**SELECTION**
..............................
Pakistan officials are demanding deep cuts in the CIA's presence in the country and a reduction in the number of the drone attacks, according to senior U.S. officials.
/ Source: NBC News and msnbc.com

Pakistan officials are demanding deep cuts in the CIA's presence in the country and a reduction in the number of the drone attacks on suspected al-Qaida and Taliban targets on Pakistani soil, according to senior U.S. officials.

The demands, first reported by the New York Times and confirmed by NBC News, were outlined during meetings Monday between Pakistan's intelligence chief, Lt. Gen. Ahmed Shuja Pasha, and CIA Director Leon Panetta.

"The Pakistanis have asked for more visibility into some things, and that request is being talked about — along with a host of other topics, including ways to further expand the partnership," a U.S. official told NBC News. "The bottom line is that joint cooperation is essential to the security of the two nations. The stakes are too high."

The drone attacks, which are operated by the CIA and the Pentagon and were stepped-up under the Obama administration, have infuriated Pakistan's defense chief, Gen. Ashfaq Parvez Kayani, officials said.

In addition to fewer attacks, the Pakistanis also want advance notice of CIA drone strikes in the tribal areas.

The attacks inside Pakistan occur with the tacit approval of the Pakistani government and limited coordination of targets, but Pakistan officially denies the cooperation. U.S. military or CIA action inside Pakistan is highly unpopular among Pakistanis, and the U.S.-backed government risks losing legitimacy at home if it is seen as bending to U.S. wishes.

Trigger for discontent
The trigger for much of Pakistan's anger was the case of Raymond Davis, the CIA security contractor who was arrested after he shot two alleged robbers. But the officials said Pakistan also is concerned about a civil suit filed by the families of the terror attacks in Mumbai, India, that names Pasha and other officials as defendants.

U.S. officials said Pakistan is trying to leverage the Davis case into winning concessions they have long demanded as a sign of trust:

  • Greater visibility into CIA covert operations
  • More information sharing with the CIA
  • More U.S. consideration of domestic political concerns (i.e., the unpopularity of U.S. covert operations in Pakistan, an issue being exploited by President Zardari's opposition)

The U.S. spy agency is considering Pakistan's requests for more information and greater visibility, officials said.

After the meeting between Panetta and Pasha, CIA spokesman George Little said, "The CIA-ISI relationship remains on solid footing."

The Pakistan intelligence agency, known as ISI, says the joint counterterror operations with the CIA have been on hold since Davis was arrested, with cooperation limited to some sharing of information.

The relationship was further damaged when, days after Davis was released in mid-March, a CIA drone strike hit what Pakistani officials say was a meeting of tribal elders, infuriating Pakistan's intelligence agency and military. U.S. officials say those hit were militants.

The mutual complaints reveal a wide gulf in the relationship that one meeting is unlikely to bridge. U.S. intelligence and military officials believe factions in the Pakistani intelligence agency support Taliban and other militant groups, which are killing U.S. troops just across the border in Afghanistan.
..............................
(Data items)
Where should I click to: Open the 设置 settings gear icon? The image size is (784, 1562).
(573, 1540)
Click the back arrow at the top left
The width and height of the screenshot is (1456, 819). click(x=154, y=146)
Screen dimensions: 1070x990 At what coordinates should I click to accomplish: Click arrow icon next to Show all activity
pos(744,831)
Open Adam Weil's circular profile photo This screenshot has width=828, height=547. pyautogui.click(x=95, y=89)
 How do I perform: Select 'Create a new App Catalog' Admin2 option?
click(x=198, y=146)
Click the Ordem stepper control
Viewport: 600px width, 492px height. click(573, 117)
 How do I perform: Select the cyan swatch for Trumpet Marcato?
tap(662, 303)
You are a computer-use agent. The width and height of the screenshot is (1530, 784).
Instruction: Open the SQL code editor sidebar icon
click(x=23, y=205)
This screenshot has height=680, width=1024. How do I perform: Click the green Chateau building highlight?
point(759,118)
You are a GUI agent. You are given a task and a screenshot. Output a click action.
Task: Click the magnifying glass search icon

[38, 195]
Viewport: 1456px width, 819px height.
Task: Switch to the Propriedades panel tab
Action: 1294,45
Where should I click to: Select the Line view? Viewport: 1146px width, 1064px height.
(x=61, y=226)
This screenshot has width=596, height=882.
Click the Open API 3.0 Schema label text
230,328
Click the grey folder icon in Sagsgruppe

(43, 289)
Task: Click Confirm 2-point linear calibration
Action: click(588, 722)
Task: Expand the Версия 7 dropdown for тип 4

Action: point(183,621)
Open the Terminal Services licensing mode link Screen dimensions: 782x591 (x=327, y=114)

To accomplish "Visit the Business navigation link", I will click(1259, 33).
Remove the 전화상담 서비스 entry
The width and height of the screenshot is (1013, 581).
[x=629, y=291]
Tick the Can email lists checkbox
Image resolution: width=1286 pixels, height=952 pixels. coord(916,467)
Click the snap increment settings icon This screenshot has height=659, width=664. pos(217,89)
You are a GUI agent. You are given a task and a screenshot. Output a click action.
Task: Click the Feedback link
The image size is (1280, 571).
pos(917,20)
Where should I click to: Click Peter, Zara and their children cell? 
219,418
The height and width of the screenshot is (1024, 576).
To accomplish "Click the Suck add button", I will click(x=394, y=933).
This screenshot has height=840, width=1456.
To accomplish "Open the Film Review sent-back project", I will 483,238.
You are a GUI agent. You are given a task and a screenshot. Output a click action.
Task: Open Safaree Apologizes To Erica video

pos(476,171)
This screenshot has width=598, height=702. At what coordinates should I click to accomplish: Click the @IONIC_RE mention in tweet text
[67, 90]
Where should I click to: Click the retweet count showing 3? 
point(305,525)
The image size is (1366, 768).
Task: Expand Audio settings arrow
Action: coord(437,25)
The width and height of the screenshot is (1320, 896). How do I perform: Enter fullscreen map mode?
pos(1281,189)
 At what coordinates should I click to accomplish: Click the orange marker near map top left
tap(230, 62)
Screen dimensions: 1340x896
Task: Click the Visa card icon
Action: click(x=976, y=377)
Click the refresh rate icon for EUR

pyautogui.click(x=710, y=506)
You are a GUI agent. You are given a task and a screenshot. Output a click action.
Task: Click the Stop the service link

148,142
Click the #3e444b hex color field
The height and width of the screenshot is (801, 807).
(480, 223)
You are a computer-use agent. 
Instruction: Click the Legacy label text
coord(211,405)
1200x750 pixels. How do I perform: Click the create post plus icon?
..............................
**PROBLEM TO WORK ON**
Edit the passage of the article on Pakistan and the CIA that opens with the words containing "U.S. officials said" and closes with "President Zardari's opposition)", writing it out again with "information sharing" changed to "intelligence sharing". The data items stand apart from the article on Pakistan and the CIA.

**THE COMPLETED TASK**
U.S. officials said Pakistan is trying to leverage the Davis case into winning concessions they have long demanded as a sign of trust:

  • Greater visibility into CIA covert operations
  • More intelligence sharing with the CIA
  • More U.S. consideration of domestic political concerns (i.e., the unpopularity of U.S. covert operations in Pakistan, an issue being exploited by President Zardari's opposition)